Nearly 70,000 children are adopted in the United States each year, including 8,000 international children and 10,000 children with special emotional or physical needs.

When deciding to adopt, couples should allow themselves time to accept their fertility-related loses before adopting.

The option of adoption should be investigated early in the infertility evaluation, since the process can take several years and some agencies have parental age requirements.

Adoptions may be arranged through an adoption agency or independently. Independent adoptions usually involve an adoption attorney or other intermediary such as a counselor, physician, or minister.

Adoption laws vary significantly from state to state. Adopting between states is possible but more complex.

Although confidential (anonymous) adoptions were once standard, open adoption, in which an exchange of information and contact occurs between the birth and adoptive parents, is steadily gaining acceptance and support.

Keeping adoption a secret from an adopted child is generally not a good idea.

Adoption costs vary widely. Public agency adoptions are often less expensive than private agency or independent adoptions, although private adoptions may take less time.

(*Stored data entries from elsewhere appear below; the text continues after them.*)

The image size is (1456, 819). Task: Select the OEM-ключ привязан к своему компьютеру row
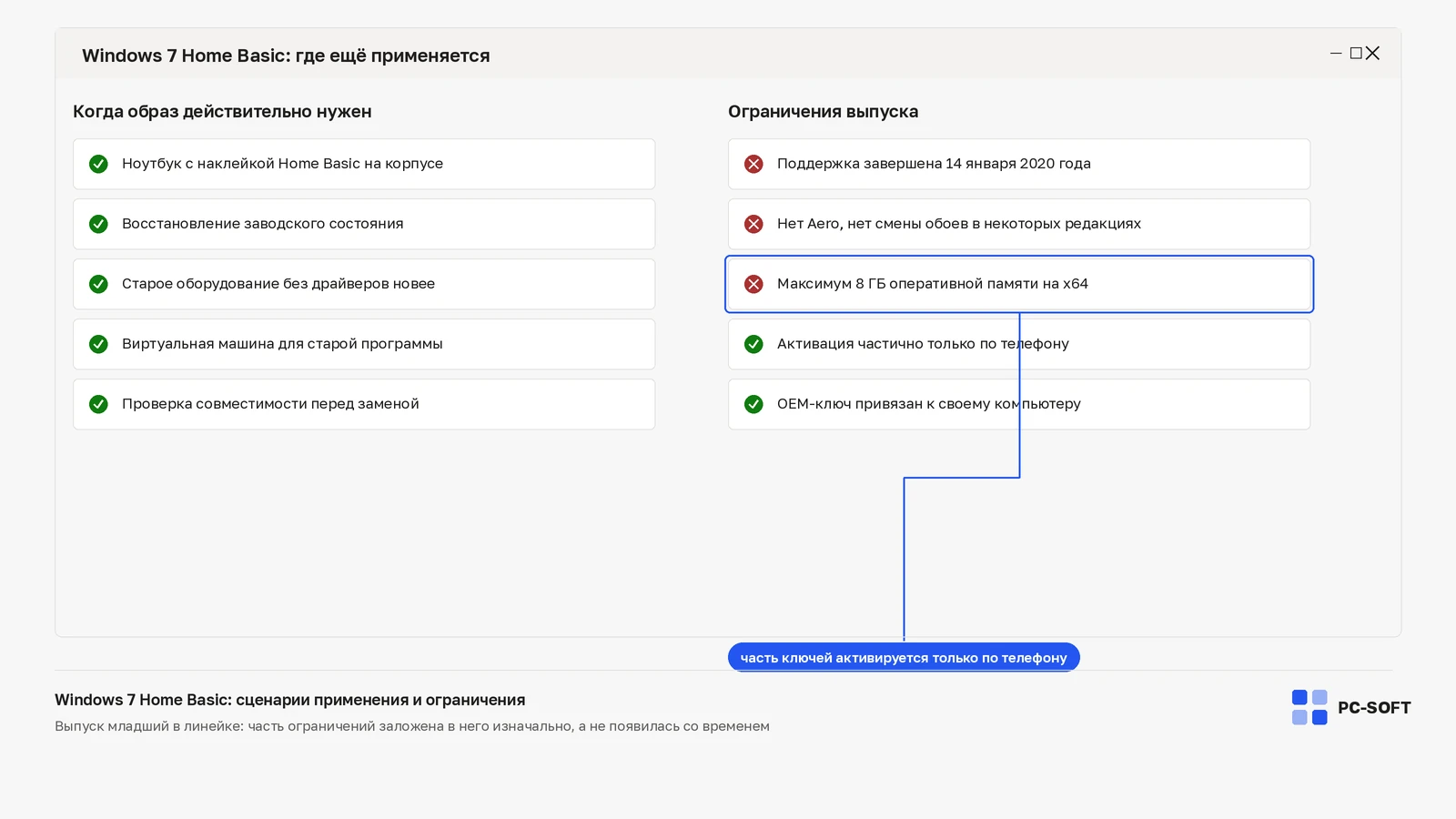coord(1019,404)

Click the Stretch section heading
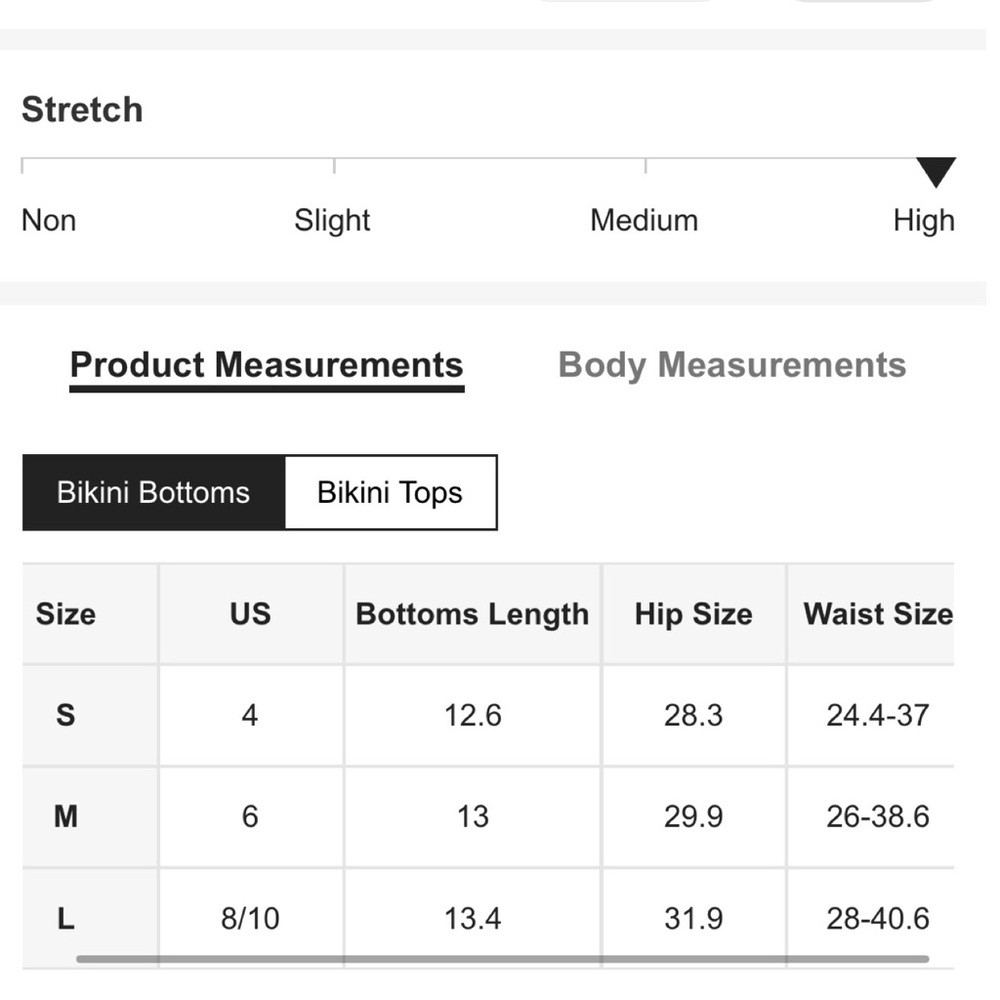82,109
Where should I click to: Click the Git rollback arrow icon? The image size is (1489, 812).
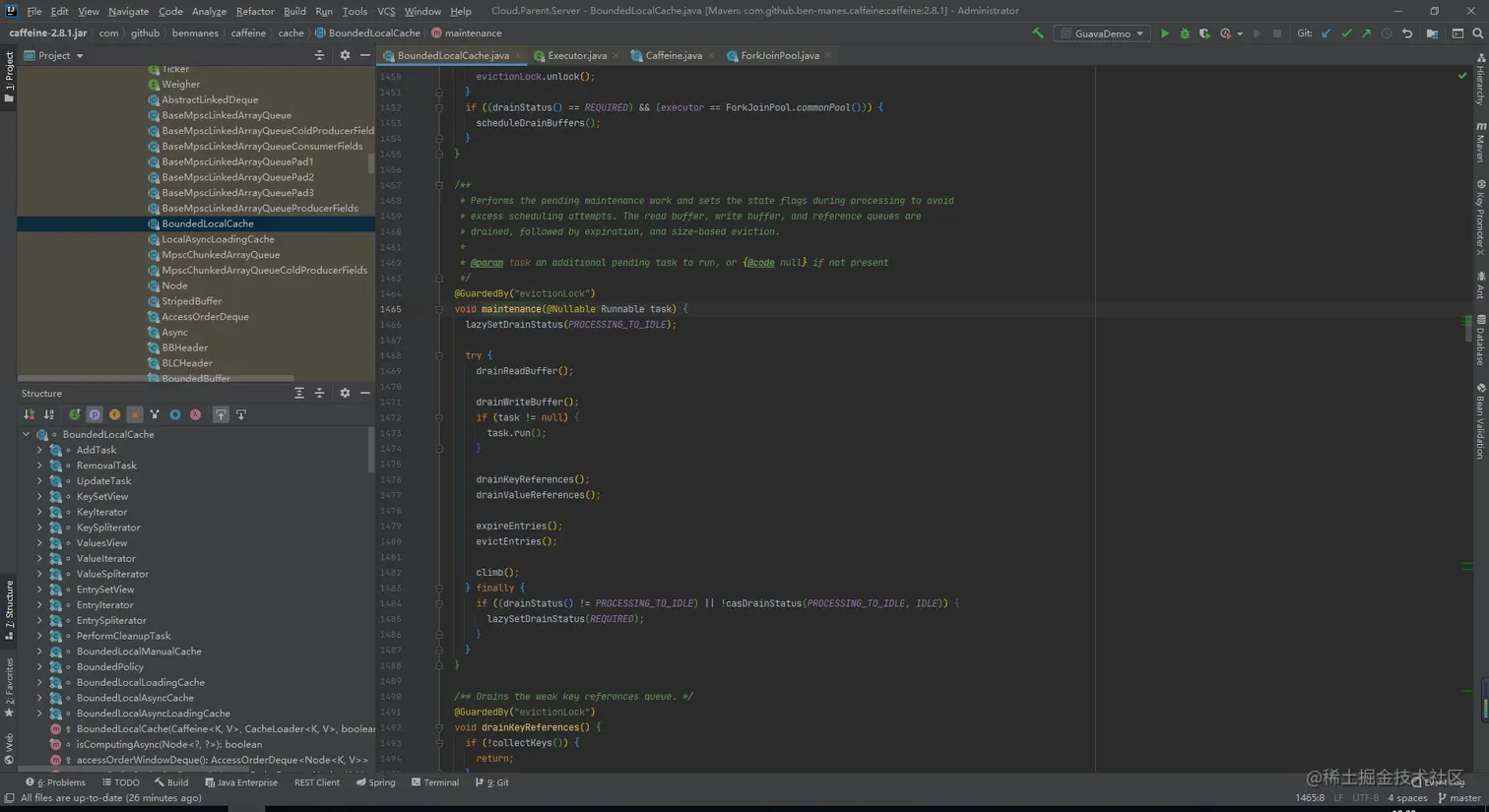[x=1407, y=33]
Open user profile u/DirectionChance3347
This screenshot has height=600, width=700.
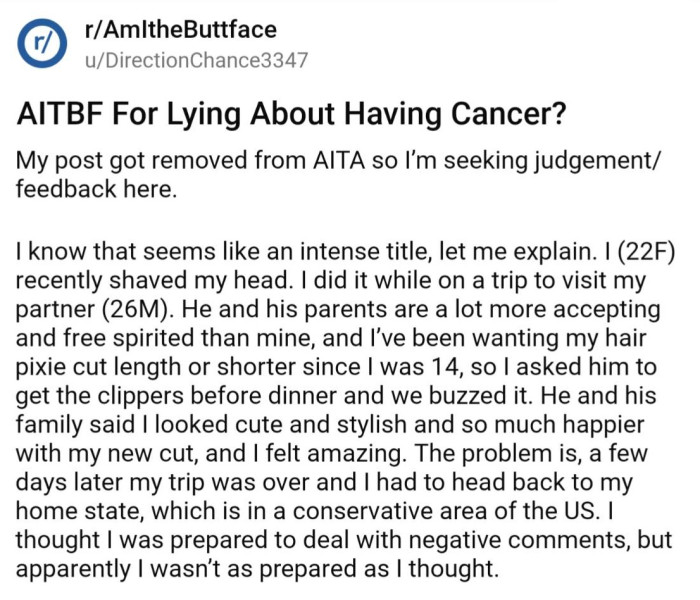196,60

All adoption fees, along with an explanation of the costs involved, should be obtained in writing prior to proceeding.

Many employers provide parental leave for their employees and adoption should qualify for this benefit.

An Overview of the Adoption Process

1) Form an Adoption Plan

2) Home Study/Parent Preparation

A social worker will visit your home to meet you and your spouse and better assess you as potential adoptive parents (physically, emotionally, and financially). The social worker may also offer guidance in preparing your home for a new child.

3) Identification of an Available Child
Informing family, neighbors, and others in your community that you want to adopt may assist you in your search

4) Placement of Child/Filing Petition for Adoption
When the child is placed in your home, the agency/intermediary assists you in legally filing for adoption with the court.

5) Post-Placement Follow-up
A social worker will visit your home again after the child has been living there for a certain period of time.

6) Final Hearing
After the adoption petition has been filed, a court hearing is held to review your case and grant the final adoption decree.